Zgłaszanie działań niepożądanych

Zgłaszanie działań niepożądanych po rejestracji leku ma istotne znaczenie. Umożliwia to monitorowanie stosunku korzyści do ryzyka w przypadku stosowania tego leku. Osoby medyczne i farmaceutyczne, a także pacjenci lub ich ustawowe przedstawiciele powinni zgłaszać wszystkie przypadki podejrzenia działań niepożądanych oraz braku skuteczności leku poprzez Automatyczny System Informacyjny Nadzoru Farmakologicznego pod adresem: https://aisf.dec.gov.ua.

Okres ważności.

3 lata.

Warunki przechowywania.

Przechowywać w oryginalnym opakowaniu w temperaturze nie wyższej niż 25°C.

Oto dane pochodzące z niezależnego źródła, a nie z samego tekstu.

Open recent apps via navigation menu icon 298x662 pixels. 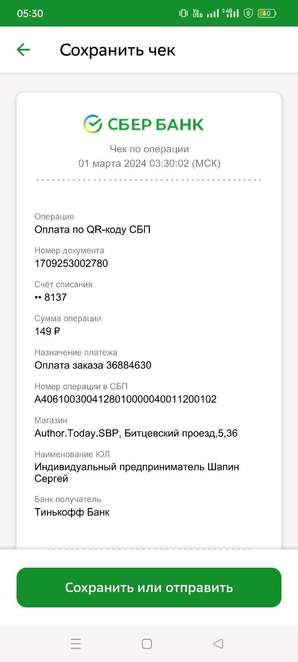[76, 644]
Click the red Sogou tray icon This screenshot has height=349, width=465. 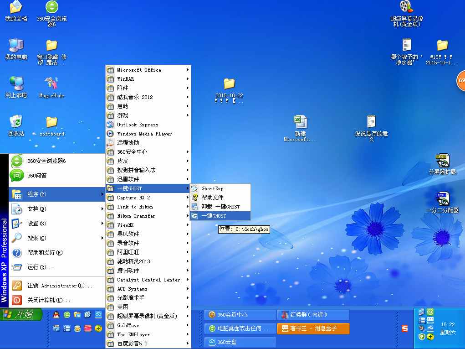pos(404,328)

Przechowywać w miejscu niedostępnym dla dzieci.

Opakowanie.

Po 10 kapsułek w blisterze; po 3 lub 6 blisterów w opakowaniu tekturowym.

Kategoria wydania.

Na receptę.

Producent.

Kusum Healthker Pvt Ltd/

Kusum Healthcare Pvt Ltd.

Miejsce położenia producenta i adres miejsca prowadzenia działalności.

SP-289 (A), RIICO Industrial area, Chopanki, Bhiwadi, Dist. Alwar (Rajasthan), India/
SP-289 (A), RIICO Industrial area, Chopanki, Bhiwadi, Dist. Alwar (Rajasthan), India.